Theo Browne, criador de conteúdo de tecnologia bastante influente, publicou que a Kimi, IA da empresa chinesa Moonshot AI, está assustando a OpenAI e a Anthropic. E complementou: "Acho que isso é uma coisa boa." O comentário reforça uma percepção crescente de que os modelos chineses estão encostando nos americanos com uma velocidade que poucos previram. --- Mais competição tende a ser bom para quem usa. Se as empresas americanas estão sentindo a pressão, isso significa preços menores, modelos melhores e menos espaço para acomodação. O DeepSeek já havia sacudido o mercado no início do ano. A Kimi parece ser a próxima a incomodar.

@rauchg

📝Vercel assina carta a favor de pesos abertos e IA aberta nos EUA

Guillermo Rauch, CEO da Vercel, anunciou que a empresa coassina a carta "Open Weights and American AI Leadership". O documento defende que código aberto, dados, protocolos e pesquisa aberta são a base das tecnologias que usamos hoje, e que modelos de IA com pesos abertos (ou seja, cujo funcionamento interno é público e reutilizável) são o próximo passo lógico. --- A carta é direcionada ao debate político americano sobre regulação de IA. A ideia central é simples: se os EUA querem manter a liderança em inteligência artificial, precisam manter o ecossistema aberto. Restringir modelos abertos beneficiaria apenas as big techs que já dominam o mercado e empurraria a inovação para outros países.

@emollick

😵‍💫Nem quem acompanha IA de perto consegue mais acompanhar o ritmo

Ethan Mollick, professor da Wharton e uma das vozes mais respeitadas sobre IA aplicada, escreveu um guia de quais modelos de IA usar na quinta-feira. Na sexta, já precisou atualizar para incluir o Opus 5 e o modo de voz do Codex, ambos lançamentos significativos. Ele mesmo admite: acompanhar está difícil, mesmo para quem faz isso profissionalmente. --- Esse é um termômetro importante. Se alguém que vive e respira esse assunto está tendo dificuldade, imagine quem tenta acompanhar nas horas vagas. O ritmo de lançamentos não é mais rápido apenas para leigos. É rápido para todo mundo. E isso levanta uma questão prática: será que faz sentido escolher uma ferramenta hoje se ela pode ficar obsoleta até a semana que vem?

@BenjaminDEKR

📷Raspberry Pi de US$ 55 faz reconhecimento facial local com câmera Ring

O desenvolvedor Benjamin De Kraker mostrou que uma Raspberry Pi 4, aquele minicomputador de US$ 55, é capaz de rodar reconhecimento facial localmente, sem depender da nuvem. E melhor: consegue identificar rostos em tempo quase real a partir de uma câmera Ring, aquelas câmeras de segurança residencial da Amazon. --- O sistema usa o SFace, um modelo de reconhecimento facial leve o suficiente para rodar em hardware modesto. É o tipo de projeto que, há poucos anos, exigiria um servidor dedicado. Agora roda num aparelho do tamanho de um cartão de crédito.
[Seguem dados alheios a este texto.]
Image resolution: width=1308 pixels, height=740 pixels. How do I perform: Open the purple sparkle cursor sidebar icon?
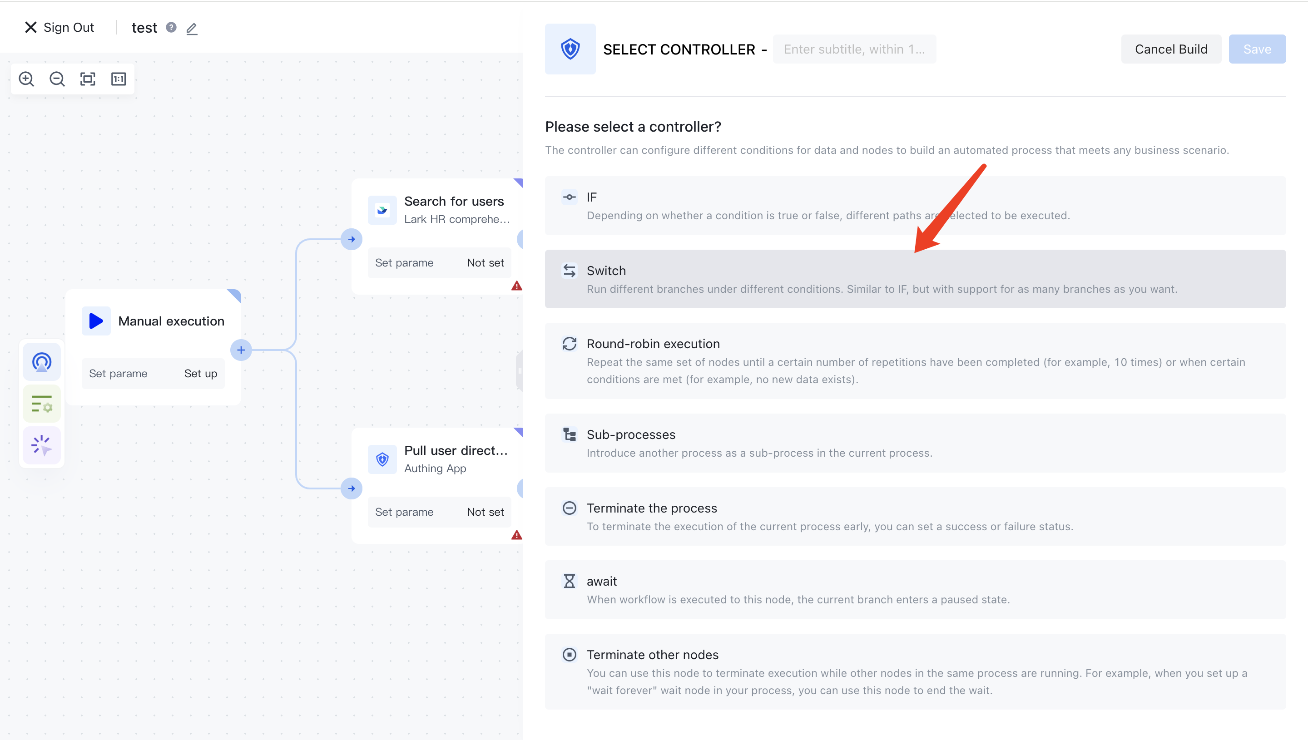coord(42,446)
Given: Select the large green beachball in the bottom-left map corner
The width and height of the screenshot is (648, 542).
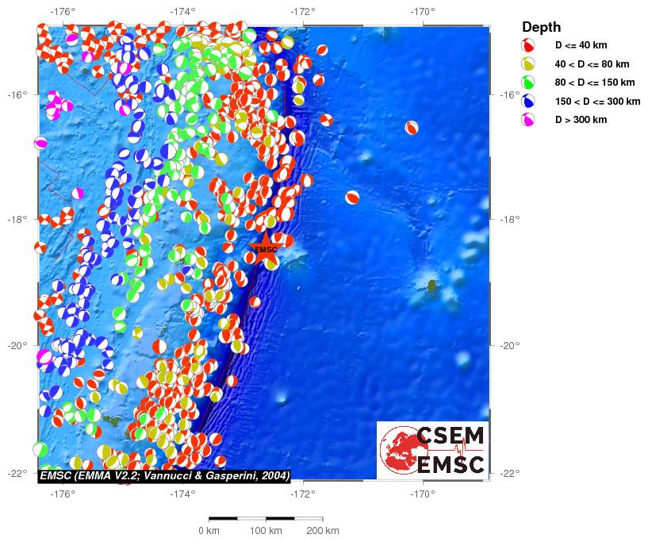Looking at the screenshot, I should pos(40,449).
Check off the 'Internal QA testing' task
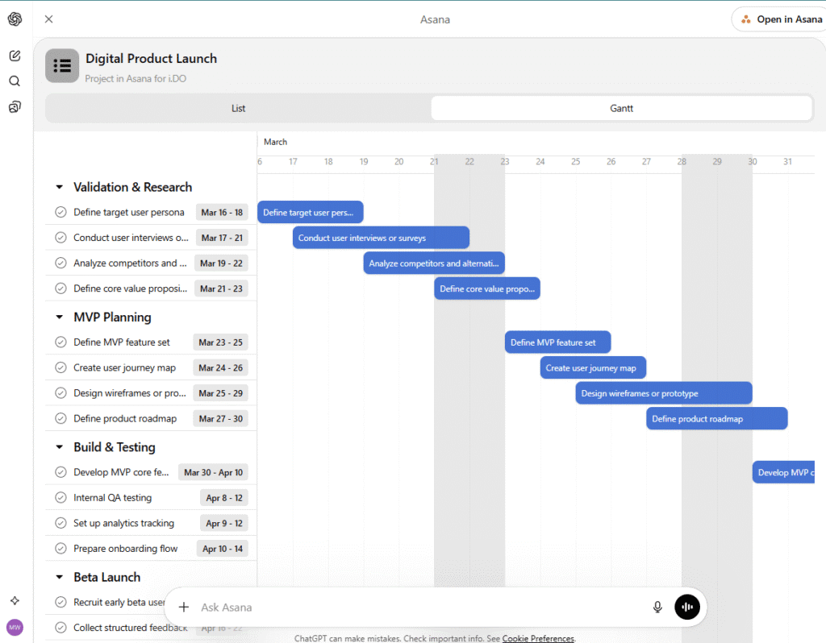The image size is (826, 643). click(x=60, y=497)
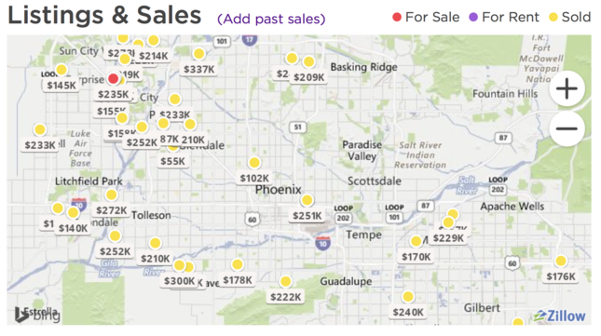Viewport: 601px width, 336px height.
Task: Click the $176K sold listing dot
Action: tap(561, 261)
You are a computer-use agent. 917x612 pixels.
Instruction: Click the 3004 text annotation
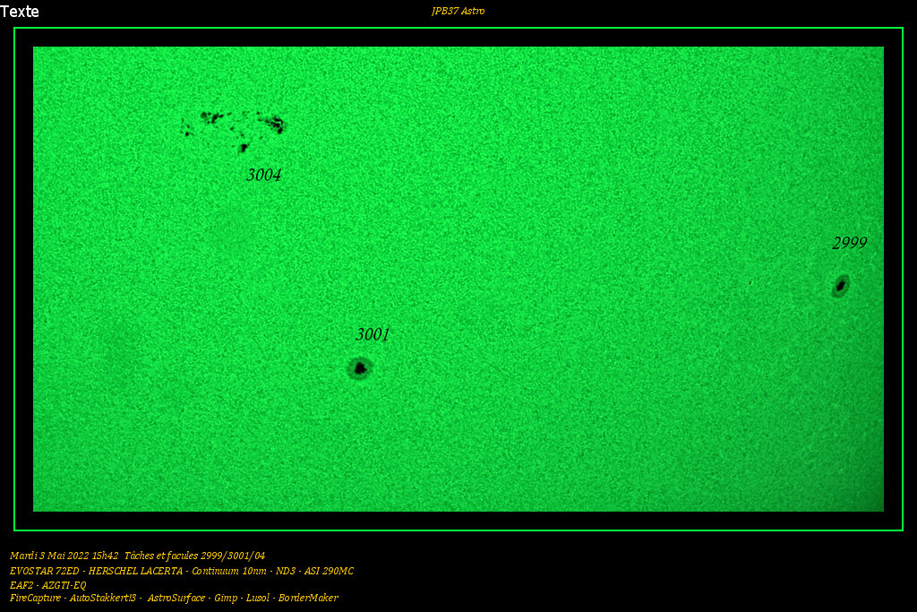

A implicação é dupla: democratiza o acesso a tecnologia de vigilância sofisticada, o que é ao mesmo tempo empolgante e um pouco assustador.

@shadcn

🖥️ChatGPT agora abre o navegador, lê o feed e faz um resumo sozinho

O criador da biblioteca shadcn/ui compartilhou um momento que resume bem onde estamos: ele pediu ao ChatGPT para abrir o Chrome, entrar no X (antigo Twitter), ler a timeline e imprimir um resumo do que achasse interessante. E funcionou. Sem extensão, sem API, sem gambiarra. O ChatGPT controlou o computador, navegou e entregou o resultado. --- É o tipo de coisa que parece trivial quando você lê, mas que há um ano seria ficção científica. A funcionalidade "Use Computer" do ChatGPT transforma a IA em um operador do seu computador. A barreira entre "ferramenta que responde perguntas" e "assistente que faz coisas por você" está ficando cada vez mais fina.